The three questions to be considered by the Constitution Bench are – firstly, whether the Bar Council of India (BCI) can prescribe a pre-enrolment training in terms of the BCI (Training) Rules, 1995 as framed under Section 24 (3)(d) of the Advocates Act, 1961.

Secondly, whether a pre-enrolment exam can be prescribed by the BCI as a condition precedent for enrolment and, thirdly, if these two questions are answered in the negative, then whether a post-enrolment exam can be validly prescribed.

The Bench said the questions are of considerable importance and all cases relating to the challenge to the AIBE stand transferred to the Constitution Bench. “We are of the view that the questions call for determination by the Constitution Bench and need to be answered by the Constitution Bench. We, therefore, transfer it to the larger Bench,” it said.

The questions were framed, after taking suggestions of the parties and senior advocate KK Venugopal, who is assisting the court as amicus curiae in the matter. During the previous hearings, the Bench had said, “We want to settle this controversy regarding pre-enrolment training and post-enrolment exam. If an amendment to the Act is needed, we will recommend that.” 

The Bench was hearing a batch of petitions, seeking quashing of a 2010 notification, by which lawyers must clear the AIBE to get an advocacy licence.

The court, during the earlier hearings, had observed that legal profession is “crying for reforms” and lawyers cannot be allowed to a have a “free ride as the administration of justice is a key area”. 

The Apex Court had not stayed the upcoming AIBE, saying it was not “averse” to it and would examine whether it was permissible under the Advocates Act. “The system is crying for reforms...There are over two million lawyers in courts. Which means, we have enough lawyers and future inclusion must be on merits,” it had said, adding, “the profession is not something where you can have a free ride.”

The plea, seeking quashing of BCI’s notification on AIBE, alleged that it takes away the statutory right given to an eligible person to practise law.

The Advocates Act provides that a law graduate can practise law and introduction of AIBE is not mandated under the law, the plea said.

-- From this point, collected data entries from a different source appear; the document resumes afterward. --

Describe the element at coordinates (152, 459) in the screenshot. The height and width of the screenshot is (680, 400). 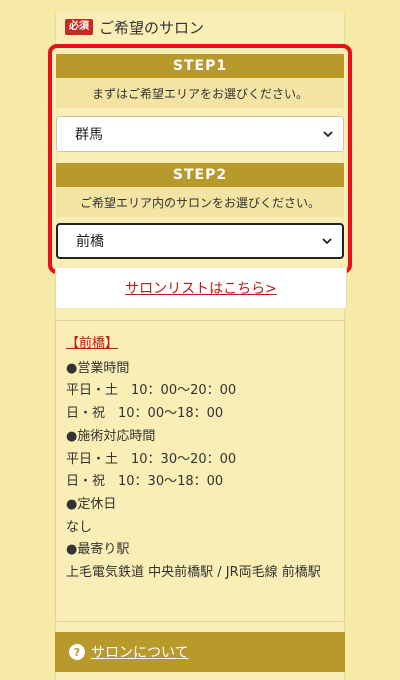
I see `info-line: 平日・土 10：30〜20：00` at that location.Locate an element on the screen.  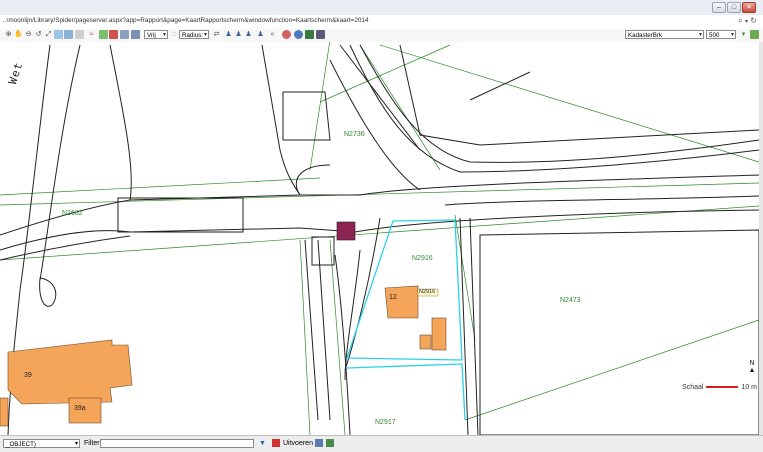
export-table-icon is located at coordinates (319, 443). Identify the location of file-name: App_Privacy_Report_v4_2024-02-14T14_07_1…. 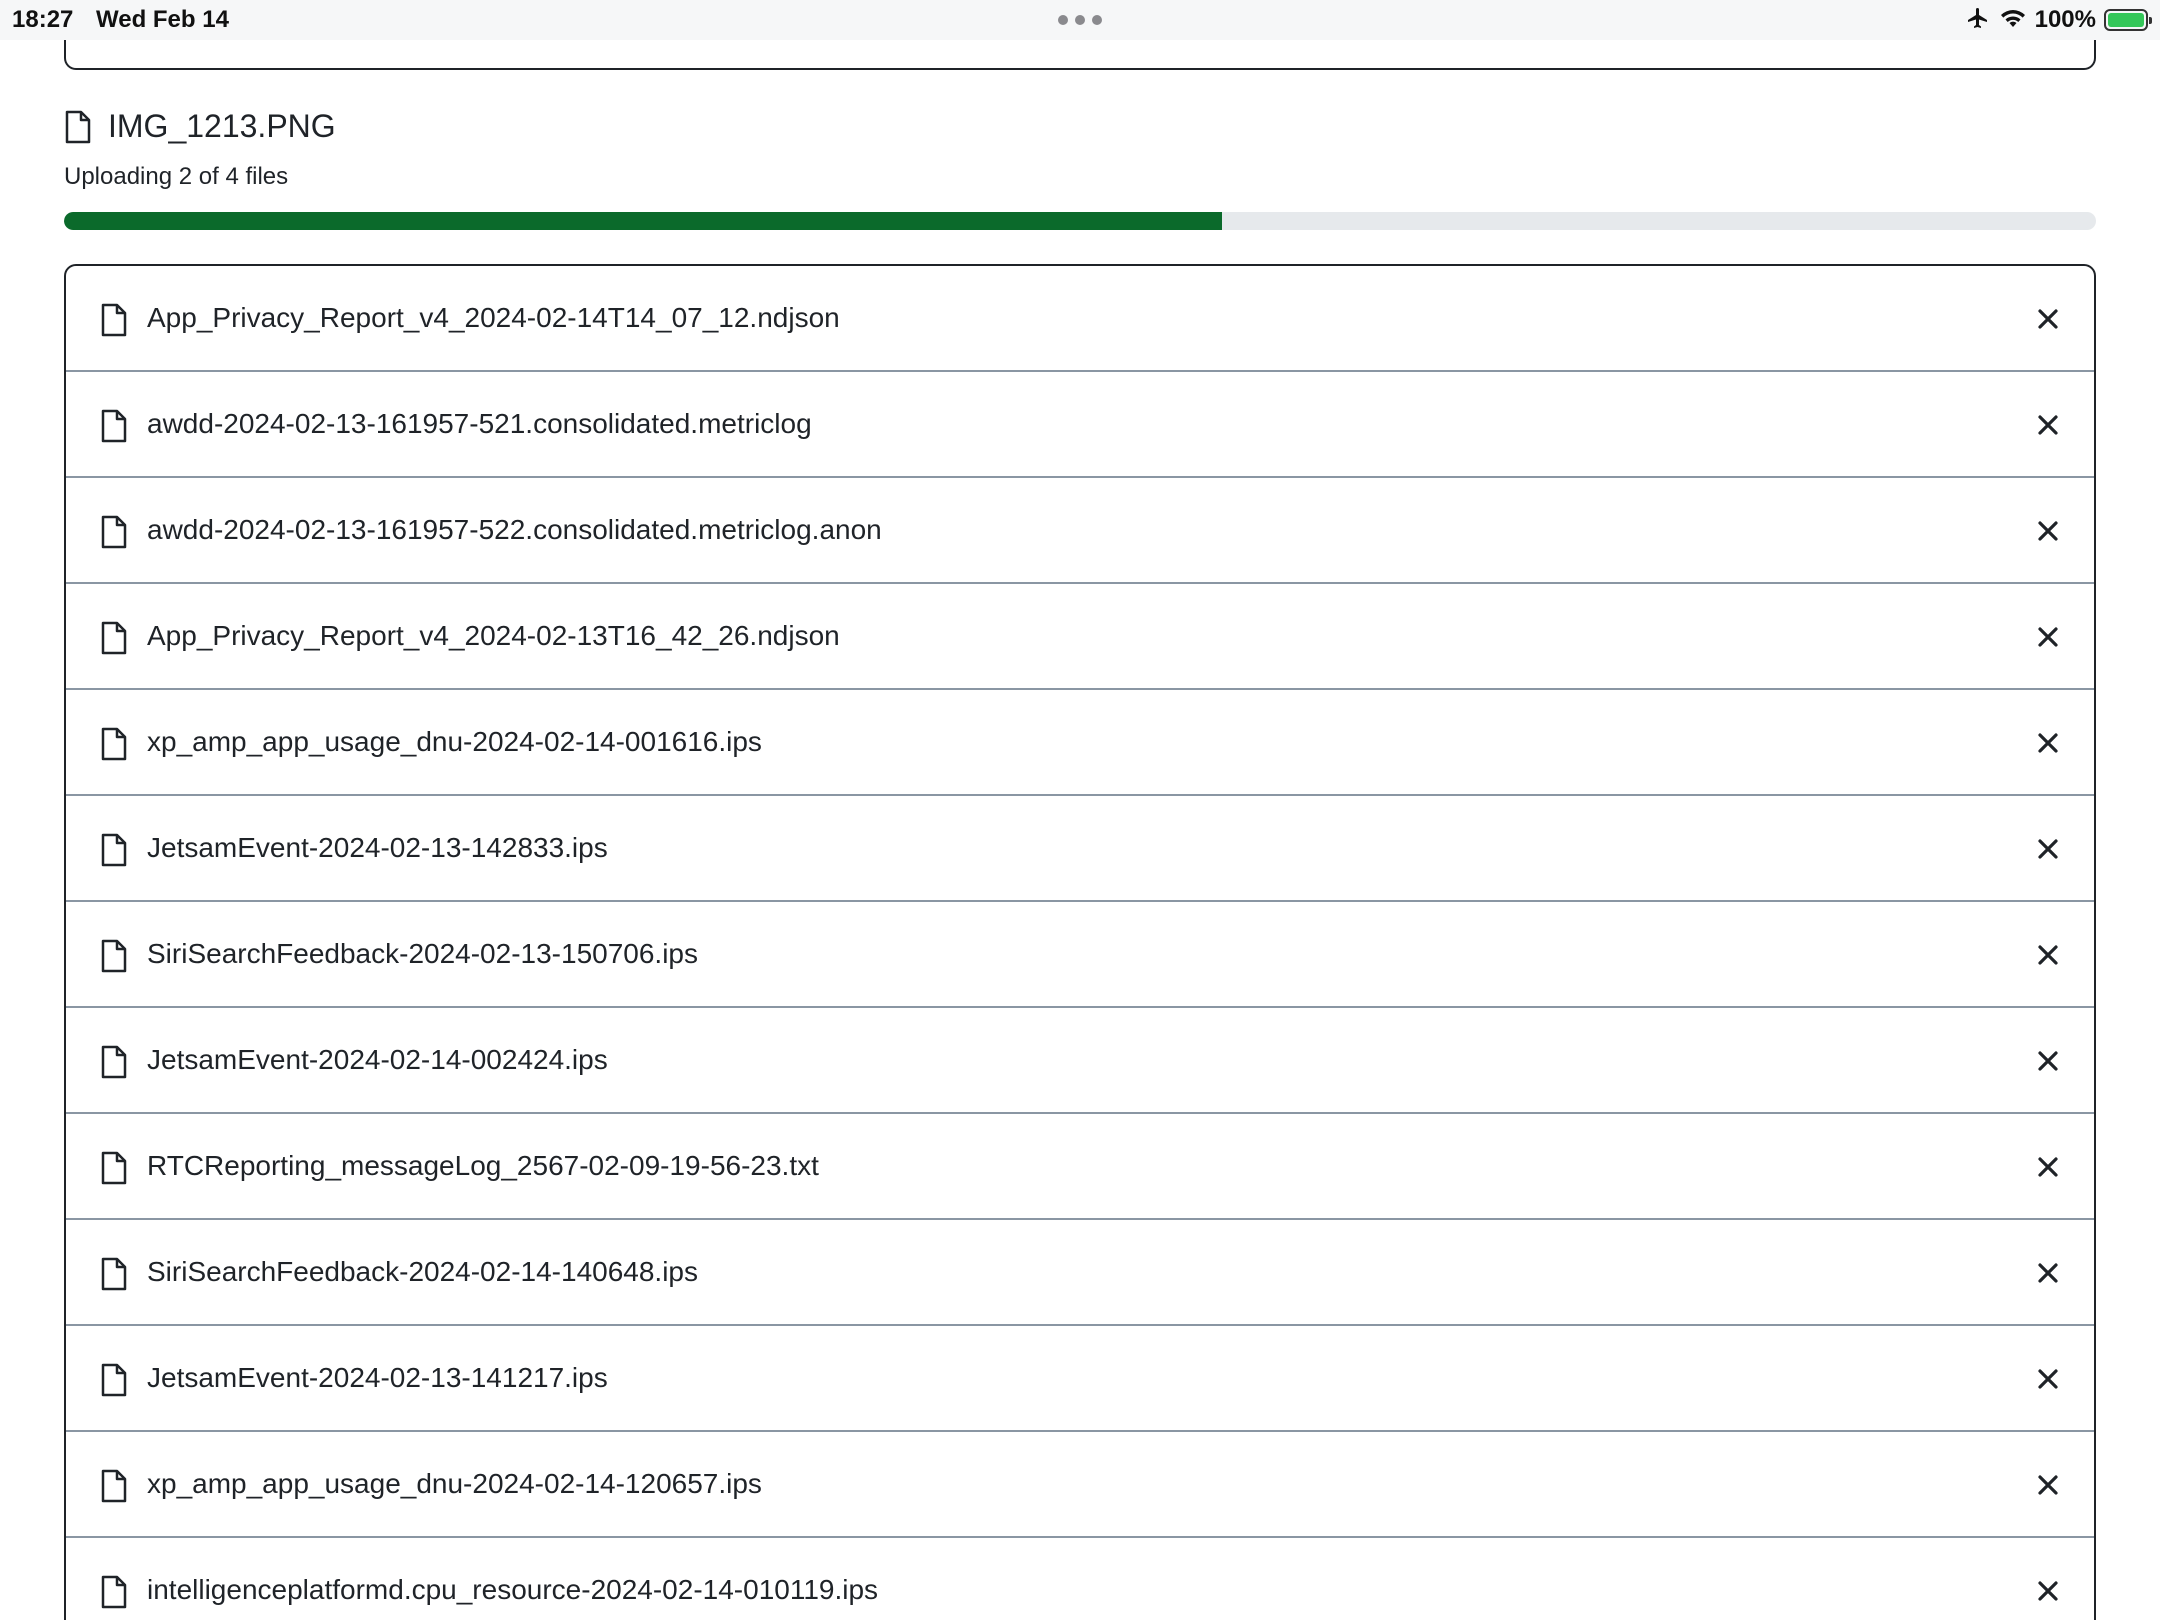
(494, 318).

The BCI conducts AIBE, which has been made mandatory, to examine an advocate’s capability to practise the legal profession.

The Apex Court had also observed that right to practise law is a fundamental right for an LL.B degree holder and introduction of the examination by the BCI for granting advocacy licence “negates” the very right.  The BCI had claimed that the AIBE assesses skills at a basic level and is intended to set a minimum benchmark for admission to the practice of law.

“It (AIBE) addresses a candidate’s analytical abilities and basic knowledge of law,” the bar body had said.